The Cost of Async and Await
Asynchronous techniques can offer significant improvements in an application’s overall throughput, but it isn’t free. An asynchronous function is often slower than its synchronous alternative and unless care is taken it can also add significant memory pressure. Stephen Toub of MSDN Magazine has recently covered this topic in an article titled “Async Performance: Understanding the Costs of Async and Await”.
One of the most significant advantages of managed code over native C++ is the ability to inline functions at runtime. The CLR’s JIT compiler can even inline functions across assemblies, significantly reducing the overhead for the fine-grained methods that OOP programmers prefer. Unfortunately the very nature of an asynchronous call means that delegates cannot be inlined. Furthermore, there is quite a bit of boilerplate code involved in setting up an asynchronous call. This leads to Stephen’s first suggestion, “Think Chuncky, Not Chatty”. Just as if you were crossing a COM or p/invoke boundary, you should favor a few large async calls over lots of small ones.

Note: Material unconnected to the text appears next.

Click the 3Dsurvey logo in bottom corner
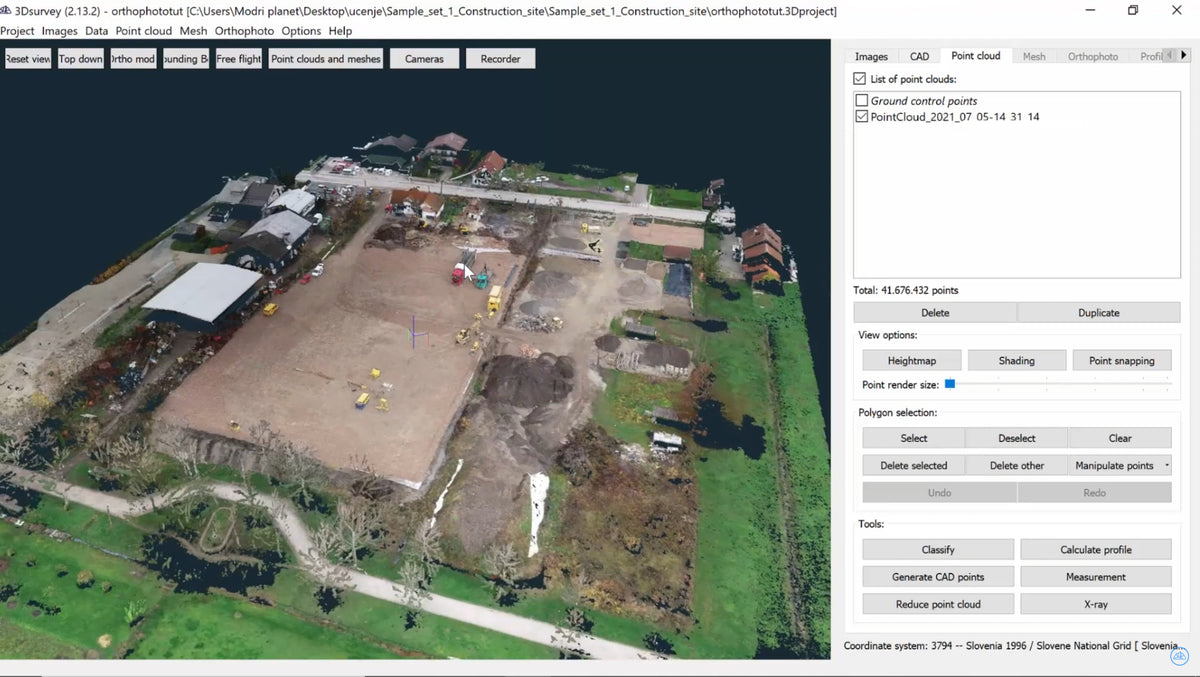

There are numerous ways in which the asynchronous patterns can allocate memory without the developer explicitly using the new operator. If left unchecked, these allocations can lead to excessive memory pressure and unwanted delays as the garbage collector tries to catch up. Consider this signature and return statement from a subclass of Stream:
public override async Task<int> ReadAsync(…)
Not shown is the implicitly created Task object that is used to wrap the integer being returned by the Read method. In his article, Stephen shows how to reduce the memory overhead by caching the last Task<int> object and reusing it.
Another cause of unexpected object allocation and retention is the use of closures. In C# and VB closures are implemented as anonymous classes that contain the anonymous and asynchronous functions declared in the method. Locals variables needed by those functions are said to “closed over” or “lifted” into the anonymous class. An instance of this class has to be created for each time the parent method is called.
However aggravating extra allocations may be, the problems don’t end there. Normally objects referenced by local variables are eagerly claimed, the GC can collect them as soon as it is clear that they won’t be used again in the current function. Since the “locals” used by an asynchronous functions are actually fields on an anonymous class, they must be retained for the duration of the call. If this takes several seconds, which is not uncommon for an asynchronous call, the anonymous class may be inadvertently promoted to the more expensive generation 1 or 2. If this becomes a problem Stephen recommends explicitly nulling out locals as soon as they are no longer needed.
The third issue that Stephen discusses is the concept of contexts, specifically the synchronization context and the execution context. His article shows how library code can obtain a performance boost by intentionally ignoring the synchronization context via the ConfigureAwait method and avoiding things that require capturing the execution context.